:: EXCERTO
Acórdão nº 13638/17.8T8LRS.L1-2 de Court of Appeal of Lisbon (Portugal), 11 de Julho de 2019

Magistrado ResponsávelPEDRO MARTINS
Data da Resolução11 de Julho de 2019
EmissorCourt of Appeal of Lisbon (Portugal)

Decisão Texto Parcial:


Acordam no Tribunal da Relação de Lisboa os juízes abaixo identificados: N e S intentaram em 29/12/2017 uma acção contra S-SA, pedindo que esta fosse condenada a pagar-lhes 13.300€, acrescidos de IVA à taxa legal, bem como juros de mora à taxa comercial vencidos no valor de 8049,24€ e vincendos até ao seu integral e efectivo pagamento.

Alegaram para tanto, em síntese, que celebraram com a ré um contrato de prestação de serviços; realizaram os trabalhos acordados, com o valor de 29.500€ + 2800€ = 32.300€ (a que acresce iva); a ré só pagou 19.000€; este valor devia ter sido pago desde a data da emissão da licença de utilização, 30/11/2009.
::::
:: CONJUNTO DE REGISTOS
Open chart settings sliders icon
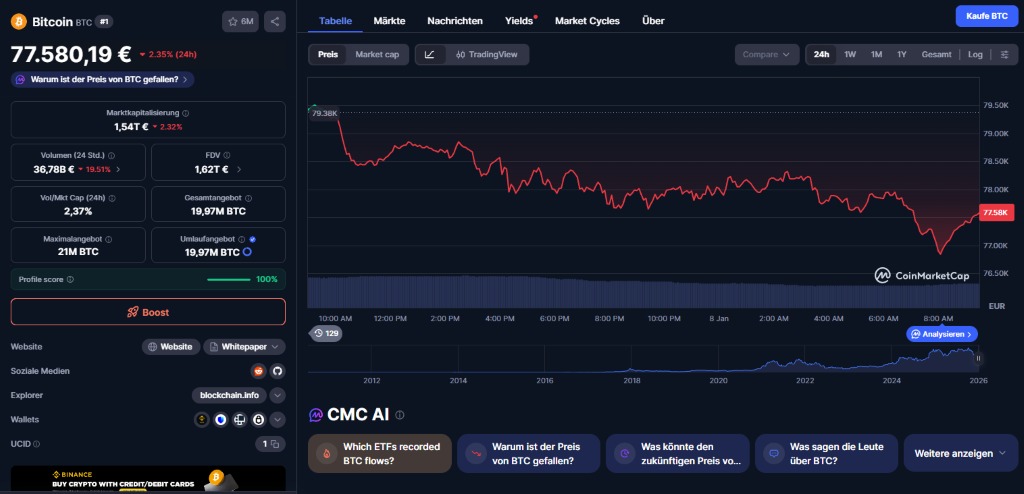Image resolution: width=1024 pixels, height=494 pixels. (1003, 55)
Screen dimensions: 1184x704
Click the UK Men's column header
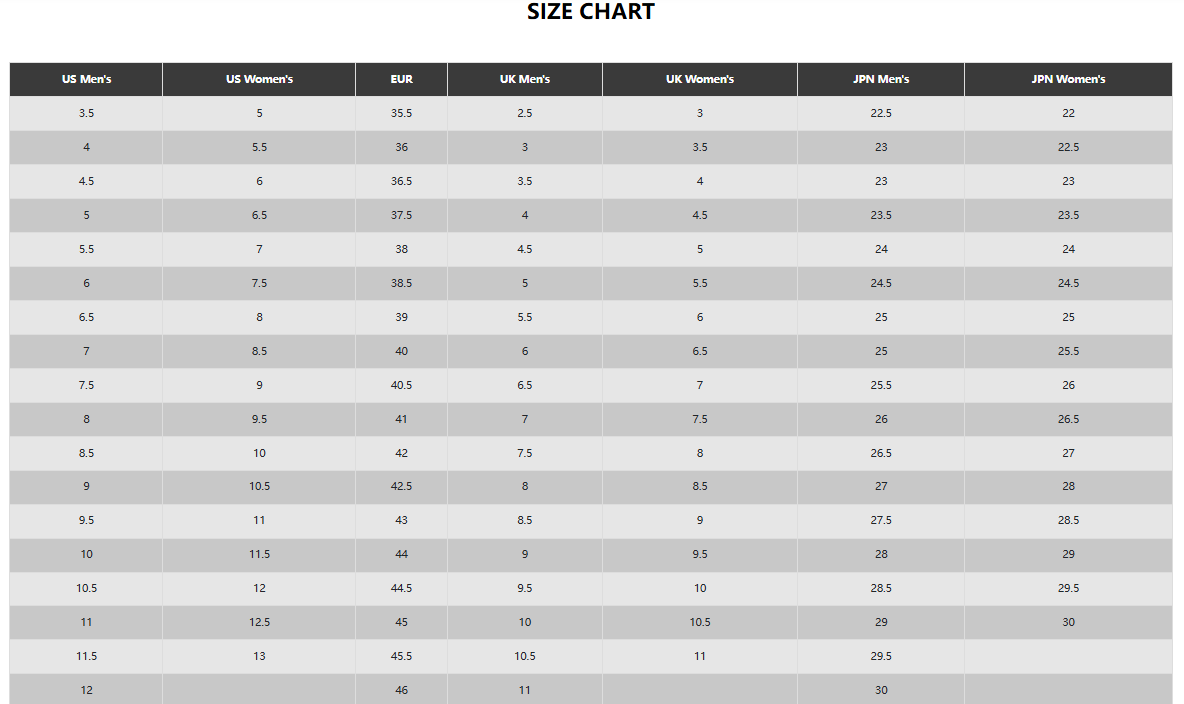(525, 79)

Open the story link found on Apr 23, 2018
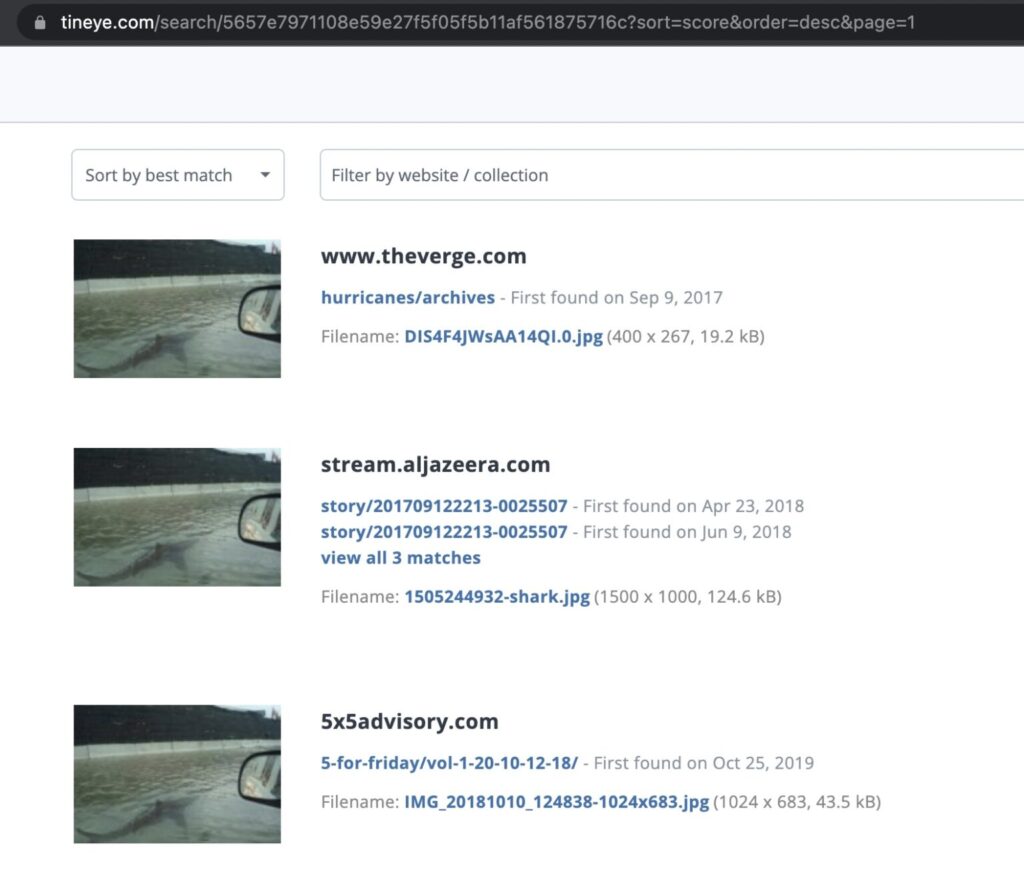coord(443,506)
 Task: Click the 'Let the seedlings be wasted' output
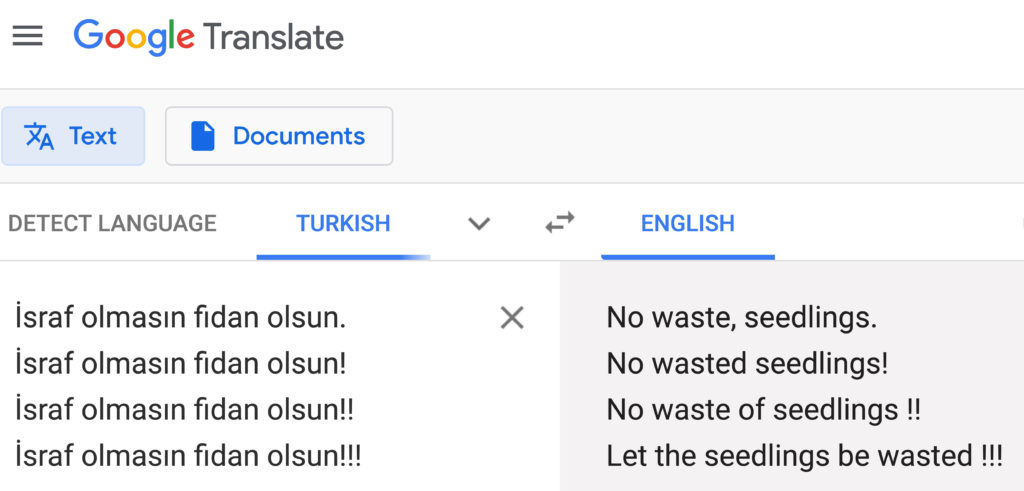click(x=805, y=455)
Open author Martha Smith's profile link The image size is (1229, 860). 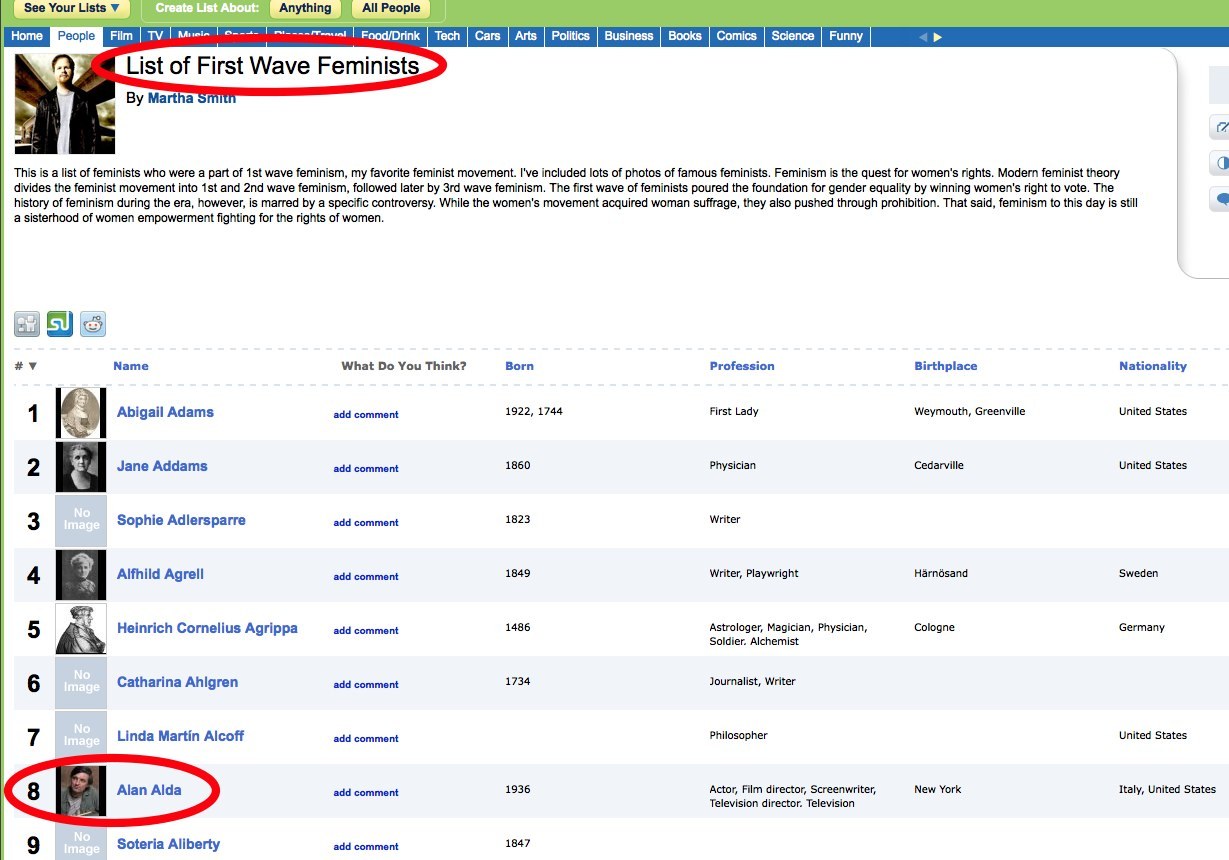coord(191,98)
::::
# [O QUE FAZER]
#1 Converte numa lista numerada as linhas da listagem, começando no início da listagem e terminando na linha que contém "click(x=805, y=455)", ambas incluídas. Omite as linhas em branco e deixa as imagens de fora.
#2 Prossegue o texto do acórdão a partir da última frase apresentada.

# [RESULTADOS]
#1
1. Open chart settings sliders icon
2. Image resolution: width=1024 pixels, height=494 pixels. (1003, 55)
3. Screen dimensions: 1184x704
4. Click the UK Men's column header
5. (525, 79)
6. Open the story link found on Apr 23, 2018
7. coord(443,506)
8.  Task: Click the 'Let the seedlings be wasted' output
9. click(x=805, y=455)

#2
A ré excepcionou o pagamento do crédito e a prescrição presuntiva do art. 317/-c do CC, pois que diz, na parte que importa: o crédito em causa, para além de se encontrar totalmente pago, há muito havia prescrito; com efeito, o dito crédito resulta de serviços prestados pelos autores, logo no exercício de profissão liberal, crédito que, nos termos do art. 317/-c do CC, prescreve no prazo de 2 anos; estando vencido desde 30/11/2009 até à citação da ré para a presente acção passaram 8 anos e cerca de um mês, logo muito mais do que os 2 anos necessários para a prescrição operar; e depois impugna, dizendo que todos os serviços contratados pela ré aos autores e efectivamente prestados por estes, foram pagos no momento próprio nada lhe sendo devido; parte dos serviços [cujo pagamento é] pedido pelos autores ainda não se encontravam concluídos em 2006 (licença de utilização de 2009) e por isso integraram um outro projecto solicitado à e elaborado pela T-Lda., por indicação dos autores, projecto esse já pago pela ré [como resultaria de uma confissão consubstanciada num artigo de uma petição inicial de uma acção posta pela T-Lda contra a ré]; os juros, por tudo o que acima se disse, não podem ser calculados à taxa comercial e, a serem devidos, tal apenas aconteceria a partir da citação para a presente acção; conclui pela procedência da excepção de prescrição ou pela improcedência da acção, em qualquer dos casos com a consequente absolvição da ré do pedido.

No despacho saneador foi julgada improcedente a excepção peremptória de prescrição presuntiva e procedente a acção, por provada, condenando-se a ré a pagar aos autores 13.300€, acrescido de IVA à taxa de legal, a título de capital, acrescidos de juros de mora desde 31/11/2009, à taxa de juro supletiva comercial.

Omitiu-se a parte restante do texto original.